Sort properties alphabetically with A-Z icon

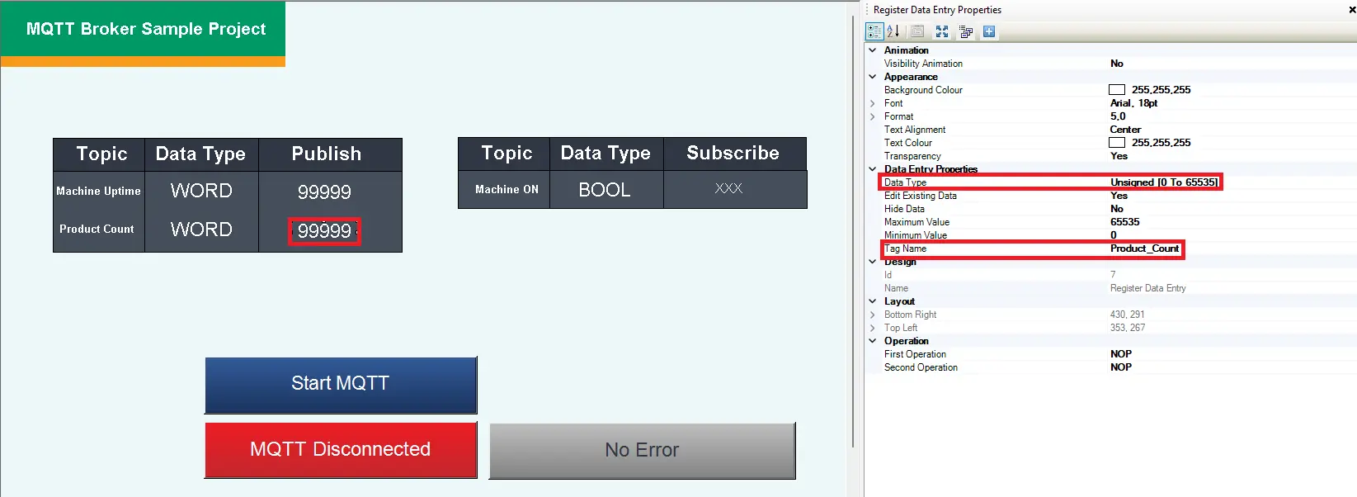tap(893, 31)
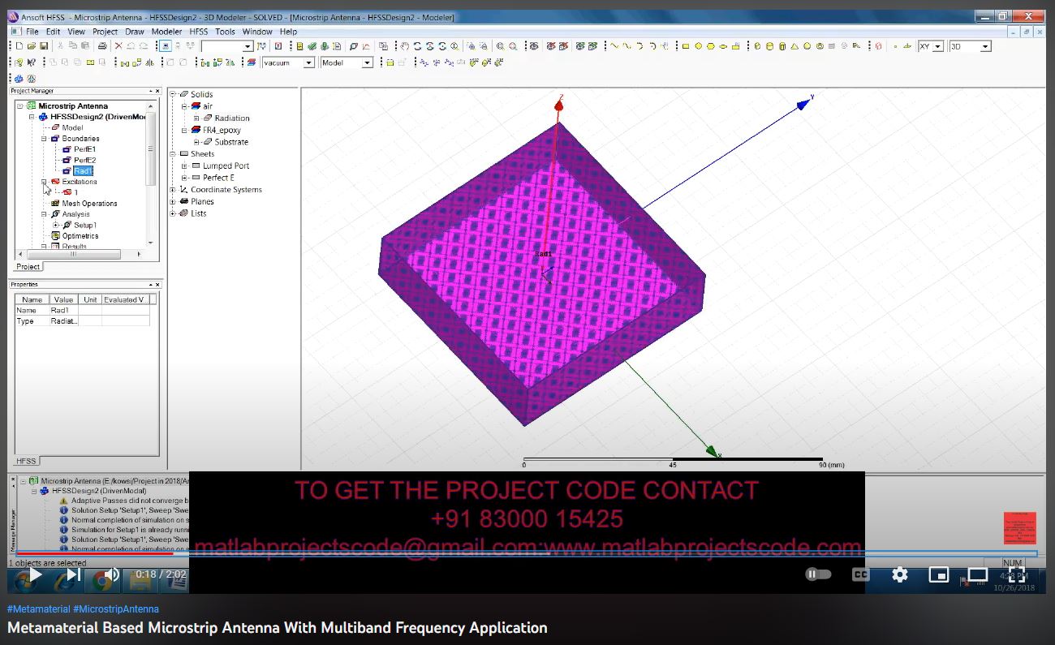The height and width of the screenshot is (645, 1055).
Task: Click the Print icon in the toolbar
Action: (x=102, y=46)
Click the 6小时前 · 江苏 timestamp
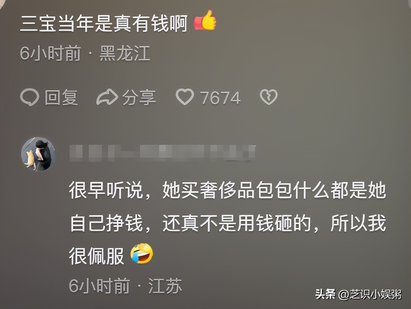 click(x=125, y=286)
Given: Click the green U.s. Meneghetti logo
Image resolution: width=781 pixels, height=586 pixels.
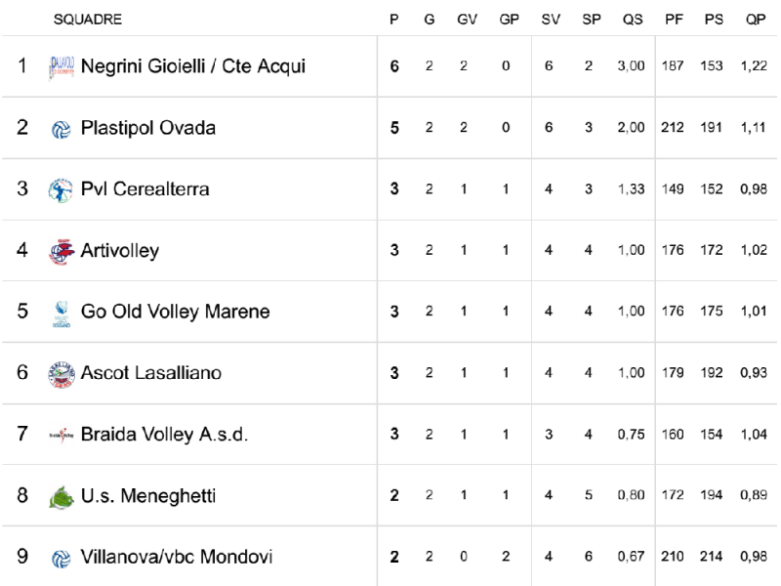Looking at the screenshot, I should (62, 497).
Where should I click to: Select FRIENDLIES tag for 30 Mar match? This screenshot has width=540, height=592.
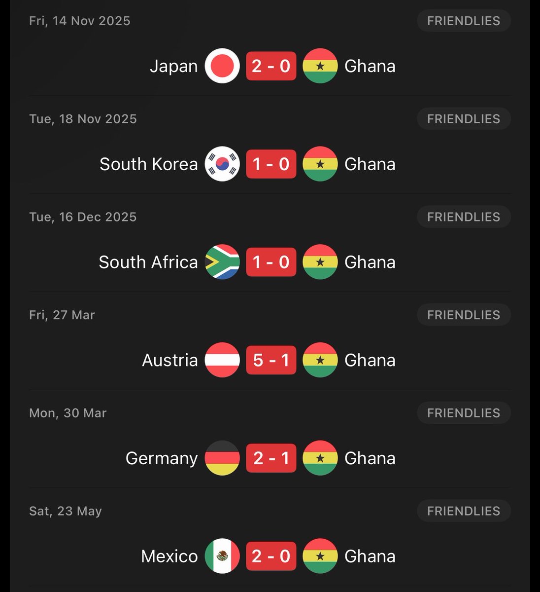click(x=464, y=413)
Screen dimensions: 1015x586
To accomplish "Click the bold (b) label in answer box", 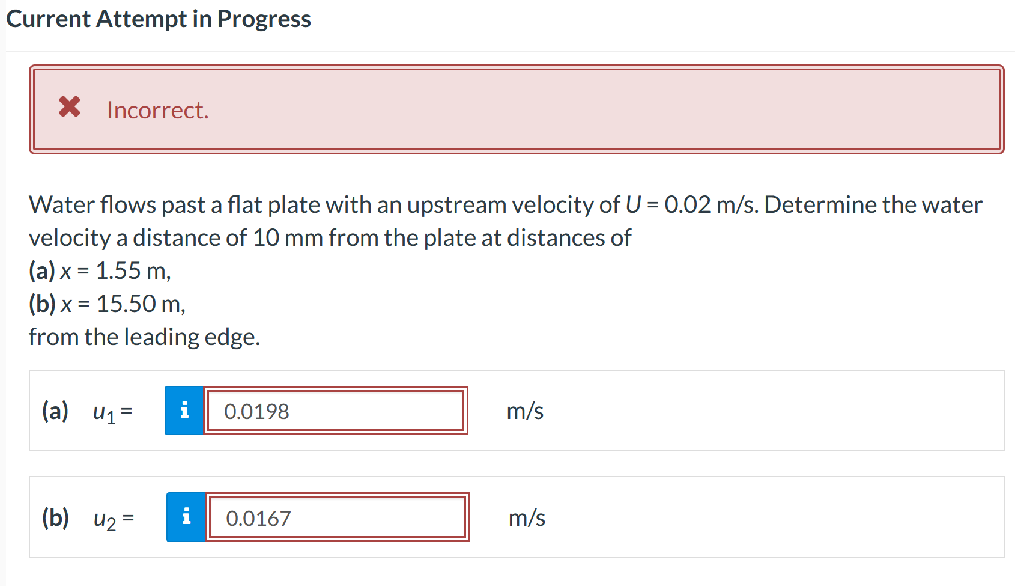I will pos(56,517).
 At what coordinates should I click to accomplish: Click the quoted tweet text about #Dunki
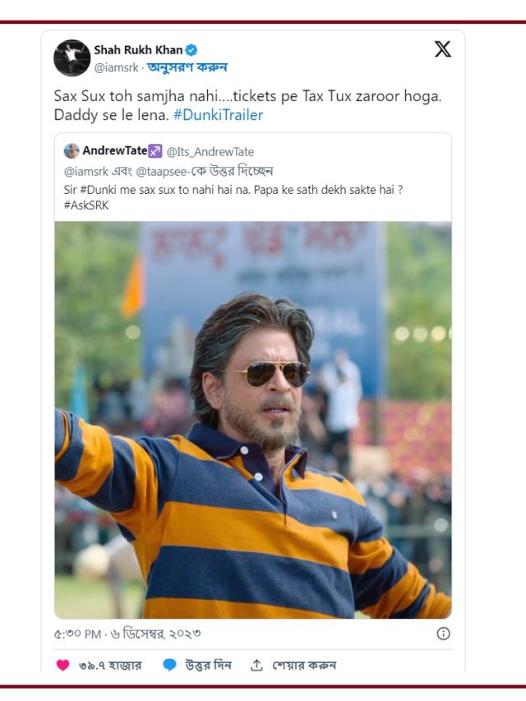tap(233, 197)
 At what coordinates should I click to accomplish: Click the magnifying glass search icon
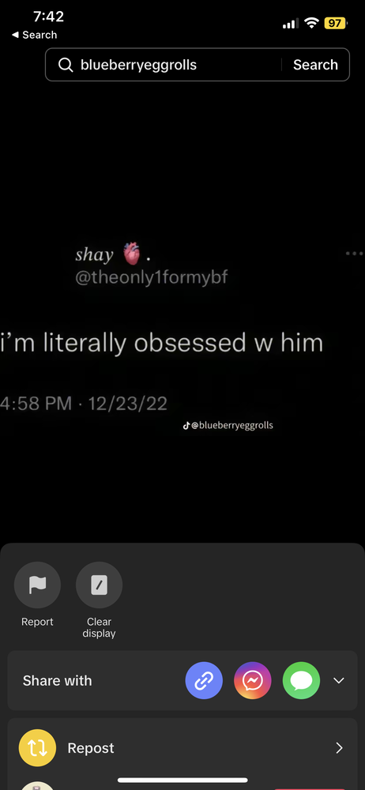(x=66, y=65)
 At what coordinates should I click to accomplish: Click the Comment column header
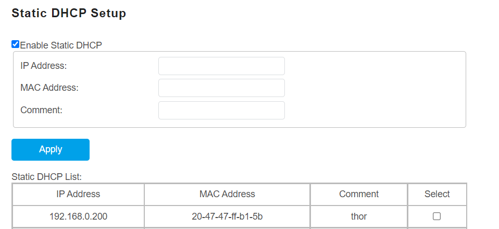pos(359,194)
##########
→ Task: Pictures are to be left out when the lines from the one containing "glass search icon" through the end of the records above are repeated exactly; no other line is wanted.

→ Response:
 At what coordinates should I click to accomplish: Click the magnifying glass search icon
(x=66, y=65)
 At what coordinates should I click to accomplish: Click the Comment column header
pos(359,194)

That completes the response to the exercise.